Project Definition
Project Overview
(Note: The code accompanying this post is available in this GitHub repository).
Starbucks is a well-known coffee company operating ~32,000 stores with net revenues of 23B USD as of 2020. Starbucks customers can choose to participate in the Starbucks Rewards programs, allowing them to earn discounts on purchases as well as receive special offers from time to time. Knowing how customers react to specific offers could be valuable information, as sending the right offer to the right customer at the right time could favorably influence how much customers spend.

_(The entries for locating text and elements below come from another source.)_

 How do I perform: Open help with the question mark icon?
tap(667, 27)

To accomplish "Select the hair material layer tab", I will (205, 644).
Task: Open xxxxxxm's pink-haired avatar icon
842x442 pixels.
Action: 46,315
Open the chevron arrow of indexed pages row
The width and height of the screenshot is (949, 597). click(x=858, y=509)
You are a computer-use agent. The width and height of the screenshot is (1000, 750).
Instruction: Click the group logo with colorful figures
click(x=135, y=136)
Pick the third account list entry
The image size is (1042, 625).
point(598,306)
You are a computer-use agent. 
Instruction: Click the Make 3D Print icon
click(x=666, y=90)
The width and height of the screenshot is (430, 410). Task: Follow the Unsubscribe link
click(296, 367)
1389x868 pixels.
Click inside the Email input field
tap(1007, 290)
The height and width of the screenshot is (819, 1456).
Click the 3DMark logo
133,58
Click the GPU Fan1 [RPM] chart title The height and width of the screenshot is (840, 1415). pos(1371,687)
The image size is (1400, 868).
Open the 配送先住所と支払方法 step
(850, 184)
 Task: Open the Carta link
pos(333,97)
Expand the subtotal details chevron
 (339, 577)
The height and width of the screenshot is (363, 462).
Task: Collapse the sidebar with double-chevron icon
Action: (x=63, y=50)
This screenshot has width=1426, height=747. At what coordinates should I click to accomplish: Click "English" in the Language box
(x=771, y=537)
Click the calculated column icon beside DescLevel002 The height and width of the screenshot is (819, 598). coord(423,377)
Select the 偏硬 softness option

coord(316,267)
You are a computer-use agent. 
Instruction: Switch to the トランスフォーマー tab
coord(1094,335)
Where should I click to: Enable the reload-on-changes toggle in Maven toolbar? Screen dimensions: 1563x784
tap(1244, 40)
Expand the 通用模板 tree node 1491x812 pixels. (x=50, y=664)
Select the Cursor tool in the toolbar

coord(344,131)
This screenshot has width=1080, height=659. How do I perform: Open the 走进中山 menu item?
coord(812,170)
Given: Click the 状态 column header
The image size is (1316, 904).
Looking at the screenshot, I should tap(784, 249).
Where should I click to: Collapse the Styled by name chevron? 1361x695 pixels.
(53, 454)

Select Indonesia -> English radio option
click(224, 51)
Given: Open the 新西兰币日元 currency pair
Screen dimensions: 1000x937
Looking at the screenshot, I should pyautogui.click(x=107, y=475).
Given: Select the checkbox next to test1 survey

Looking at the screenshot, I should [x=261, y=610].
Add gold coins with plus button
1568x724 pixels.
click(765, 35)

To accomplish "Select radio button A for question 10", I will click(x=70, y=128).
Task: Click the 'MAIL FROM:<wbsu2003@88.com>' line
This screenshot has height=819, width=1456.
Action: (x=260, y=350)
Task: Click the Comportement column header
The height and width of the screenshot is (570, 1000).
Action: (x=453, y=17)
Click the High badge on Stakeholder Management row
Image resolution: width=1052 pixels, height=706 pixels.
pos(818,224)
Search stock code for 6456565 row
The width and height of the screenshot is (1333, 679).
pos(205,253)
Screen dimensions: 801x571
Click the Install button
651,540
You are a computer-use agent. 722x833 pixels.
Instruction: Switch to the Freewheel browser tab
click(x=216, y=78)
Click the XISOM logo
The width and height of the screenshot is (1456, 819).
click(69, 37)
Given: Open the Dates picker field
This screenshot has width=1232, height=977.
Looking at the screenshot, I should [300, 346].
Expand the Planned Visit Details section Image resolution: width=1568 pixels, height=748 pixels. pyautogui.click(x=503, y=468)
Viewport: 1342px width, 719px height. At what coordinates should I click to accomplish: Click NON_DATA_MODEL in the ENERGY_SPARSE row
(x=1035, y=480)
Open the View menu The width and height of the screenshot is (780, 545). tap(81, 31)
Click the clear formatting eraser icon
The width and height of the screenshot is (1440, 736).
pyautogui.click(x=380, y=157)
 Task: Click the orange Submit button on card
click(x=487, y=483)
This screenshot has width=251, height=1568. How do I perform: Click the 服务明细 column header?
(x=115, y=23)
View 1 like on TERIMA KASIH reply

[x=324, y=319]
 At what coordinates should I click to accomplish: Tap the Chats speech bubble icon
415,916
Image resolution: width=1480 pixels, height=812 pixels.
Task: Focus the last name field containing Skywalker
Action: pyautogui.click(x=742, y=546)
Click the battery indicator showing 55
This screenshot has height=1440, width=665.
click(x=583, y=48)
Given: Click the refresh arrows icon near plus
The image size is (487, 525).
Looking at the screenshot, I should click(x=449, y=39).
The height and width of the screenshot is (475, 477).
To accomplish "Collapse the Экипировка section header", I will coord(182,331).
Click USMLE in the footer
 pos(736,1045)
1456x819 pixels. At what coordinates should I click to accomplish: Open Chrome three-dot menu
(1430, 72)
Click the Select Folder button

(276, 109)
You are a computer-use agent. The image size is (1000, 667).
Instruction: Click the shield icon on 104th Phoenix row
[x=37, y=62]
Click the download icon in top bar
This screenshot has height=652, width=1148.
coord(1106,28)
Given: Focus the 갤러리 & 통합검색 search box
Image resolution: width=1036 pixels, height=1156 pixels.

As part of the Data Scientist Nanodegree, Udacity provided a simulated dataset of 17000 rewards program customers. This dataset contains customer transactions over a period of around one month, including when these customers received, viewed, and completed reward offers.
Problem Statement
The customer data provided could potentially be used to understand and predict how customers respond to different rewards offers. After exploring the data, I elected to build statistical learning models (specifically, K nearest neighbours and random forest models) to predict whether a customer would respond to an offer based on four pieces of information — the customer’s age, gender, income, and length of how long the customer had been a rewards member. These models achieved an F1 score of at least ~0.70, although I found some scores may be inflated by class imbalances.
Metrics
Depending on the business scenario, one may choose to minimize false positives or false negatives. Since digital offers have near zero marginal cost, at times one may want to err on the side of sending more offers if they didn’t want to miss a chance for a customer to use an offer (i.e. higher false positives, lower false negatives). Conversely, it may not be important to miss a customer on an offer round, if one could simply send another offer later (higher false negatives). Alternatively, too many unattractive offers might irritate customers (lower false positives).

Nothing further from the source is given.